"Bursa Malaysia (then) may have difficulty in increasing retail participation in the market because by and large individuals are risk-averse, loss-averse, are not "over-confident" and may be reluctant investors because of asymmetric information and a long history of insider trading and lax regulatory control and discipline of Bursa Malaysia".
By g sivalingam
SHARES on Bursa Malaysia have been close to their all-time high in recent months. The FTSE Bursa Malaysia KL Composite Index (FBM KLCI) has breached 1,590. This surge in the index has been due to the speculative activities of foreign and local institutional investors and local retailers.
According to a recent report in the Business Times, "foreign institutional funds saw net buying of RM3.4 billion (S$1.4 billion) in the Malaysian stock market last month while local retailers and institutional funds were net sellers, disposing of RM600 million and RM2.1 billion worth of shares respectively". It appears that institutional investors are dominant in the market compared to retail investors. At the same time as the market has been peaking, the trading volume has gone down. For instance, the volume of units traded on April 9 is only about a third of the volume of units traded on March 7.
The peaking of the FBM KLCI then is not due to an increase in trading volume, but more due to the selective buying and selling of stocks that make up the KLCI. The low trading volume among retail investors in the Kuala Lumpur Stock Exchange or Bursa Malaysia has been a cause of concern for the management of Bursa Malaysia. In the 1990s, Bursa was concerned with the lack of institutional investors. Although the market capitalisation of Bursa Malaysia as a percentage of GDP is high, its trading volume is low from a regional perspective.
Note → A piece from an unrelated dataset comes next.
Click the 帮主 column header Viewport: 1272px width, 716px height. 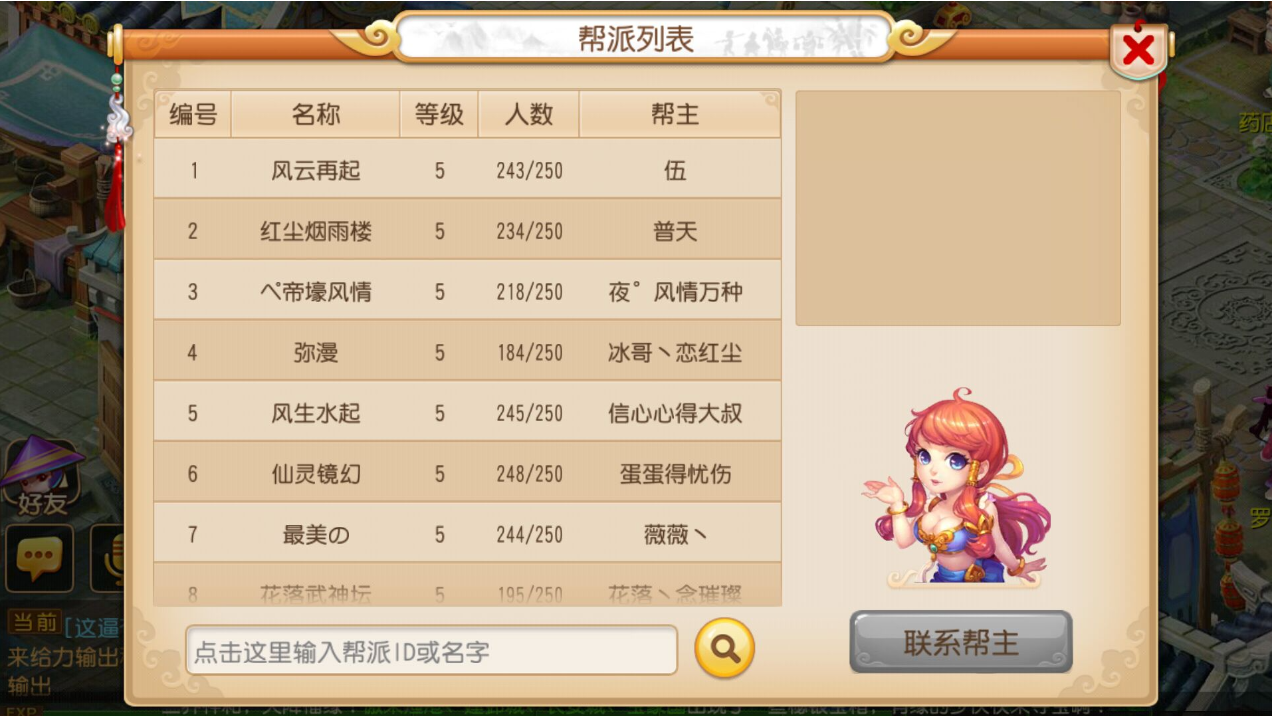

The retail average daily value in Bursa Malaysia has declined since it reached a high of RM806 million in 2007. It declined to RM283 million in 2008 before it climbed to RM442 million in 2011. However, the percentage of investors or participants who are retail investors has declined from 37 per cent in 2007 to 26 per cent in 2011. The prospects of increasing the trading volume among retail investors in 2012 appear dim as the economy is expected to grow at a slower rate and consumer and investor confidence remains low. Inflation is a problem.
Trading volume has declined from RM53,316.13 million in January 2011 to RM39,869.54 million in March 2012.
There are concerted efforts to increase the trading volume to generate income and commissions not only for Bursa Malaysia and the remisiers, but also to generate funds for corporations, interest earnings and commission for banks, and capital gains for retail and institutional investors.
The current focus of Bursa Malaysia appears to be to increase the number of individual retail investors to get them to be active participants to increase the trading volume. This is because there is a limit to increasing the trading volume of local institutional investors, many of whom are government-linked corporations (GLCs). The GLCs are unlikely to be active traders given their bureaucratic set-up.
About 40 per cent of the stocks in Bursa Malaysia are held by government-linked corporations and these stocks are hardly traded. About 20 per cent to 30 per cent of the stocks are held by foreign institutional investors who create a great deal of volatility in the market as foreign portfolio investment decisions are made overseas.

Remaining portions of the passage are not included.